Biographical details
- Born: September 4, 1987 (age 38) Brossard, Quebec, Canada
- Alma mater: McGill University

Playing career
- 2005–2011: McGill Martlets
- 2011–2014: Stars de Montréal
- Positions: Left wing, defence

Coaching career (HC unless noted)
- 2011–2014: Dawson College Blues (assistant)
- 2014–2020: McGill Martlets (associate)
- 2020–: McGill Martlets

Medal record
Universiade
| Gold medal – first place | 2009 Harbin | Ice hockey |

= Alyssa Cecere =

Canadian ice hockey player and coach

Alyssa Cecere (born 4 September 4, 1987) is a Canadian ice hockey coach and player. She is head coach of the McGill Martlets ice hockey program in the Réseau du sport étudiant du Québec (RSEQ) of U Sports.

== Playing career ==
Known as Chech, she began playing hockey at the age of five after her brother took an interest.

=== College ===
Cecere played five years of college ice hockey with the McGill Martlets, during which time she helped her team win three CIS championships. In 20 games with the Martlets in the 2010–11 season, she earned eight points, with two goals and six assists.

=== CWHL ===
The 2011–12 season was her first season with the Stars de Montréal in the Canadian Women's Hockey League (CWHL). She collected 2 goals and 8 assists for a total of 10 points in 25 matches, while playing a more defensive role.
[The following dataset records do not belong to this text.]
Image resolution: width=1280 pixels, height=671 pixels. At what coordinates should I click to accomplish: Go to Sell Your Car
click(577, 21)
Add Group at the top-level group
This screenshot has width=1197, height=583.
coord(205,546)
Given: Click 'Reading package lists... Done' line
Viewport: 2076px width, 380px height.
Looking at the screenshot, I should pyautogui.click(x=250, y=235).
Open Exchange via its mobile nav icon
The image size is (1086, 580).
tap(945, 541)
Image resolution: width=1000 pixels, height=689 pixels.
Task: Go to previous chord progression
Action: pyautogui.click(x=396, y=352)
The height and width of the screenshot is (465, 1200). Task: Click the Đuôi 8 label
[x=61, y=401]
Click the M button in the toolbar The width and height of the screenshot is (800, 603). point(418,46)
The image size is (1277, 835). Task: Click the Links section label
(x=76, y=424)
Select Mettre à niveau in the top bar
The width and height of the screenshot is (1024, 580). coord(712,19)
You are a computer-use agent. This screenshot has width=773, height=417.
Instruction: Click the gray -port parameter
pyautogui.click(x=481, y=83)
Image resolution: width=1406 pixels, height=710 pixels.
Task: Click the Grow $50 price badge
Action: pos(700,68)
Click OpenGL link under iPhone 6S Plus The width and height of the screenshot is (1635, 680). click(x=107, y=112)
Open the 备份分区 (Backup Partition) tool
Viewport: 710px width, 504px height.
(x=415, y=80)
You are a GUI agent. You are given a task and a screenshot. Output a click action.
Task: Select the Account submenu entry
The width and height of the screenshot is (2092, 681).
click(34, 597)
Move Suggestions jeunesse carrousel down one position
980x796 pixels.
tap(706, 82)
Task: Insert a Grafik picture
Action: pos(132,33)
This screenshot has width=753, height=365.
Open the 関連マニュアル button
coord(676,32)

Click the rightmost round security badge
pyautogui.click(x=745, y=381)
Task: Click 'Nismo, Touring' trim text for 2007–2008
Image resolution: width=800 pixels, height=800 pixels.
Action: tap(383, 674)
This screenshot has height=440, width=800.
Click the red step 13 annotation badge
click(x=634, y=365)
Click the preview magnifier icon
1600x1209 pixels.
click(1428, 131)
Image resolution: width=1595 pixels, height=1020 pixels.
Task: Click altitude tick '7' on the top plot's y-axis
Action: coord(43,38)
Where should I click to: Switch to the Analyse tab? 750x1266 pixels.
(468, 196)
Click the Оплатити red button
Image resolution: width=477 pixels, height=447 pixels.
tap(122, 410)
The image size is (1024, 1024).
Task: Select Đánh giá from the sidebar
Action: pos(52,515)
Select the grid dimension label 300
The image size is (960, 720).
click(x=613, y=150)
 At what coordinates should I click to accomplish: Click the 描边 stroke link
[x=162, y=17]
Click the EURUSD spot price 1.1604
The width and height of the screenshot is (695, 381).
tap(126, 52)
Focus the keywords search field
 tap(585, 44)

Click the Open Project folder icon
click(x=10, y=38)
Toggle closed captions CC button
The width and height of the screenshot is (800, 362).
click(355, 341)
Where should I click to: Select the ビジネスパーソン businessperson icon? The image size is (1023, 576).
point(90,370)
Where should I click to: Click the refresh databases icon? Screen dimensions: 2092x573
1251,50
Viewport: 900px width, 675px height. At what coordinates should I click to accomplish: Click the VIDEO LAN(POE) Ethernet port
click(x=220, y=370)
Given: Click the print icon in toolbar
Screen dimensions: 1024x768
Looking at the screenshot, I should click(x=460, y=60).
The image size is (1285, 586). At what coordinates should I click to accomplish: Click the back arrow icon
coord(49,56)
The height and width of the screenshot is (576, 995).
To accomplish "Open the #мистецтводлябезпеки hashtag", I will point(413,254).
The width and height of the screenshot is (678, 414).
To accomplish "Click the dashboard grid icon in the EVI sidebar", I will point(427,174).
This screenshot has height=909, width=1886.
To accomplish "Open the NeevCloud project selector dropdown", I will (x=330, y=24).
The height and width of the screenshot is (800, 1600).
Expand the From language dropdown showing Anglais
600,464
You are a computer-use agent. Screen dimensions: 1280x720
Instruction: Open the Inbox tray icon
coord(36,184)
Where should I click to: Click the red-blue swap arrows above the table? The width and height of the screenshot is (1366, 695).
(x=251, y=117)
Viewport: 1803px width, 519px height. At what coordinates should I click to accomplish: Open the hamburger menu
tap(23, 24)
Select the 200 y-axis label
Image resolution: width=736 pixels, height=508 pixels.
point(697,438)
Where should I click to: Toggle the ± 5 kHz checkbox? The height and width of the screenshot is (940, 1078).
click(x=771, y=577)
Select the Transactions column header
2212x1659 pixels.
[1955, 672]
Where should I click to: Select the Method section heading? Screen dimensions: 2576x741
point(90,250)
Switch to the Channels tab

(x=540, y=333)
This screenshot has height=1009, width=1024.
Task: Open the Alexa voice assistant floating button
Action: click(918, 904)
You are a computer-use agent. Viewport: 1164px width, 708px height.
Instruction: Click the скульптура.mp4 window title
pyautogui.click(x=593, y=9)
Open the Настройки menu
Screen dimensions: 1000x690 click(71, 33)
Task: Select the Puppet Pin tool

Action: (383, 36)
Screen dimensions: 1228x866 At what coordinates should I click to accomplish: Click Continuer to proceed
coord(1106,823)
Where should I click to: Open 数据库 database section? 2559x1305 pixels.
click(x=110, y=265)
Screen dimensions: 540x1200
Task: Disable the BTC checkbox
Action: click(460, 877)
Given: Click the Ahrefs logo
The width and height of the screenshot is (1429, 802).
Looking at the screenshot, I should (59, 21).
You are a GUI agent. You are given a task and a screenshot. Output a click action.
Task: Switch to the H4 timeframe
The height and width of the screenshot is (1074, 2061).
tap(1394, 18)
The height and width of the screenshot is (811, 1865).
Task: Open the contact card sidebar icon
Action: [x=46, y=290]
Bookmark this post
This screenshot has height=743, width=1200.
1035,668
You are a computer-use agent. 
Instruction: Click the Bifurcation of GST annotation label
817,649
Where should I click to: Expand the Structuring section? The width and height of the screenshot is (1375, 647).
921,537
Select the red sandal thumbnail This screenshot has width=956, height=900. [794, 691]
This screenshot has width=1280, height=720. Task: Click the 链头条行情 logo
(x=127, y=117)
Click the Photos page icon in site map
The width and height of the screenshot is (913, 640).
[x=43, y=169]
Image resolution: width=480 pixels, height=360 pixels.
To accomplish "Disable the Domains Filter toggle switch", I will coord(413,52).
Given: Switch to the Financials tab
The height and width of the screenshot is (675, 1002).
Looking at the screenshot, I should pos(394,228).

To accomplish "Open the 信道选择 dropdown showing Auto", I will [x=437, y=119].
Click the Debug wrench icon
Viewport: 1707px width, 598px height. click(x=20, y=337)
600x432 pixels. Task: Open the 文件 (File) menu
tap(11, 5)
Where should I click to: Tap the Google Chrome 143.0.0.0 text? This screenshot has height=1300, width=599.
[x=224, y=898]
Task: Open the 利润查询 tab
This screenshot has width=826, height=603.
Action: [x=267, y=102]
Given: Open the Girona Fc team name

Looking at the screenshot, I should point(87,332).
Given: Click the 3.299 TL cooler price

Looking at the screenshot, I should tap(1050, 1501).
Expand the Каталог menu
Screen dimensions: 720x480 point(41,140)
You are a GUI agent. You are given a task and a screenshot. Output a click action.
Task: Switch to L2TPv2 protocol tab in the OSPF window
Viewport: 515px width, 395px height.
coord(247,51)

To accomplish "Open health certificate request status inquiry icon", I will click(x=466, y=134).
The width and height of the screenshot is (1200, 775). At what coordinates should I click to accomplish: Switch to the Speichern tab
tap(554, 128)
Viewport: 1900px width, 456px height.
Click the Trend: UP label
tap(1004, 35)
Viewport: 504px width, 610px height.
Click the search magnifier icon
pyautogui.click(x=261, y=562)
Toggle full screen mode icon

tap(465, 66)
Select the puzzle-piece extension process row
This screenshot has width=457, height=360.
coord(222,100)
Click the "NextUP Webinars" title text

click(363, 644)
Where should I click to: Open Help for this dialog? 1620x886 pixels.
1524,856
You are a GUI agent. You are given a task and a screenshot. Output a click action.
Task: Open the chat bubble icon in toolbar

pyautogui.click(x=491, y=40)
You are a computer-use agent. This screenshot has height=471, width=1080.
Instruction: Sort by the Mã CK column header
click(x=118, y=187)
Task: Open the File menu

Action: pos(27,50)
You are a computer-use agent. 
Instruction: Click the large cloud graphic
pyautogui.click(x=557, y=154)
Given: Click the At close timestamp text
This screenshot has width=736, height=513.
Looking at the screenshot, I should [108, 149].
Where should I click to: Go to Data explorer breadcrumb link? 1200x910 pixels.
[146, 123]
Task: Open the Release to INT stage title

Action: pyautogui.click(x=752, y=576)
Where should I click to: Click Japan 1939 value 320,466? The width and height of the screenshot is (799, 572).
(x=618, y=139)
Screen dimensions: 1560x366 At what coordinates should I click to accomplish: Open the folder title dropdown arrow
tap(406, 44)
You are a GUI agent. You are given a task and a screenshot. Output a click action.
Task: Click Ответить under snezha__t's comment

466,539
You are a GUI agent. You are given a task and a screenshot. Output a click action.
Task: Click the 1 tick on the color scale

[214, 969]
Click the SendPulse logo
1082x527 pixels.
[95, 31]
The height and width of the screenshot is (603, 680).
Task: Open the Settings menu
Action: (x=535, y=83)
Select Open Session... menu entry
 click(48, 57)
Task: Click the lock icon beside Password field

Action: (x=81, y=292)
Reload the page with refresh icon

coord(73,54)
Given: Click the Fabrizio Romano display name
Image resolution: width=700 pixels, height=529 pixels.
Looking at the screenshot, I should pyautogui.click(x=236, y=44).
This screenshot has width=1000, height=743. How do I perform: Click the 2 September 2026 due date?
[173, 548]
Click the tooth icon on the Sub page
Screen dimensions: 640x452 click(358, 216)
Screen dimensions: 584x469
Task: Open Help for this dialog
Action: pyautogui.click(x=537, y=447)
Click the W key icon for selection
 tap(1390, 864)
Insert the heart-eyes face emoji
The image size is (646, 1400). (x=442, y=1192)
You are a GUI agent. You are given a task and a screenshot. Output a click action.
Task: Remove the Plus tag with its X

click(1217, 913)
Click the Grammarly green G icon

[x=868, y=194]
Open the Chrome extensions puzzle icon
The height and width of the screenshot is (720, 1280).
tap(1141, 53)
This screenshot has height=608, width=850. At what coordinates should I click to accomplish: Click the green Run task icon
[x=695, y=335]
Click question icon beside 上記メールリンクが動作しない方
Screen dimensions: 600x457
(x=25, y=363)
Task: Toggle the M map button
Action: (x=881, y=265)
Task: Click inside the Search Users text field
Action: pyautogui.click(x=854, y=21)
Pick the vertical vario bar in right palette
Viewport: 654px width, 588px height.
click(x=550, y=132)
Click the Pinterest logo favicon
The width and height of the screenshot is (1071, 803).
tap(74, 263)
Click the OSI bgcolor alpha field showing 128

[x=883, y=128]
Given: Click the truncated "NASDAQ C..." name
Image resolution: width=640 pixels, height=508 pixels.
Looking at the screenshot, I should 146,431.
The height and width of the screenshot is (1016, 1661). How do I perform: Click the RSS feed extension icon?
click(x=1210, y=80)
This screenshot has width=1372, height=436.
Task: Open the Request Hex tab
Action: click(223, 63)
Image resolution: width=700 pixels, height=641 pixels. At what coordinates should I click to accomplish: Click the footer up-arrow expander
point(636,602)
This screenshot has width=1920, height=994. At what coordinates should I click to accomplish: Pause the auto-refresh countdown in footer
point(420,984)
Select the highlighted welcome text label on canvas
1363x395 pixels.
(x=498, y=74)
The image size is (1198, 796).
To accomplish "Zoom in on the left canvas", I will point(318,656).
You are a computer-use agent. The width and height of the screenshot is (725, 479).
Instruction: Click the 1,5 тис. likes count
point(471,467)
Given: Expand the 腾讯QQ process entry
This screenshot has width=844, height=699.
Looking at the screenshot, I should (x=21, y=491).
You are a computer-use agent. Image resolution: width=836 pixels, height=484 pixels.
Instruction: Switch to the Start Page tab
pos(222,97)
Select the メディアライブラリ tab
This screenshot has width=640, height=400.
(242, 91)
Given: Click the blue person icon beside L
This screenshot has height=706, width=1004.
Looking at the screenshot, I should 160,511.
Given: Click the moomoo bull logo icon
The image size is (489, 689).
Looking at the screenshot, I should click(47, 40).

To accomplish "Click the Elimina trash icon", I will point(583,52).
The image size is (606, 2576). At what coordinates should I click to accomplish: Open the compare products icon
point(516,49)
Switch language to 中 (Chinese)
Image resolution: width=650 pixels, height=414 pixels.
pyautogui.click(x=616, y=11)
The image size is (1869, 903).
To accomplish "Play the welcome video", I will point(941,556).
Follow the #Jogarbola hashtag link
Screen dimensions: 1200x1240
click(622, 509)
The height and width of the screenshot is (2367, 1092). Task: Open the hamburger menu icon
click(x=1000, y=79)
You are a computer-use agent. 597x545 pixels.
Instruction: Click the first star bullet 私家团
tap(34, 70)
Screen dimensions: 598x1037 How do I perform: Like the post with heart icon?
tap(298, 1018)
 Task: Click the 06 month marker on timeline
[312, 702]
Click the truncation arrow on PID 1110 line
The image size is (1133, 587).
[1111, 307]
In the final of the 2012 Clarkson Cup, Cecere netted the Stars' first goal.

== Awards and honours ==
- International
- Universiade Gold Medal: 2009
- CWHL
- Clarkson Cup Champion: 2012
- College
- CIS National Championship Gold Medal: 2008, 2009, 2011
- CIS National Championship Silver Medal: 2007, 2010
- RSEQ Championship Winner: 2007, 2008, 2009, 2010, 2011

== Personal life ==
Cecere attended Centennial Regional High School and Dawson College prior to enrolling at McGill University in 2006. She graduated from McGill with a degree in physical education in 2011.

Cecere worked as a physical education teacher in the Montréal area until she was appointed a full-time associate coach for the McGill Martlets ice hockey team in 2014.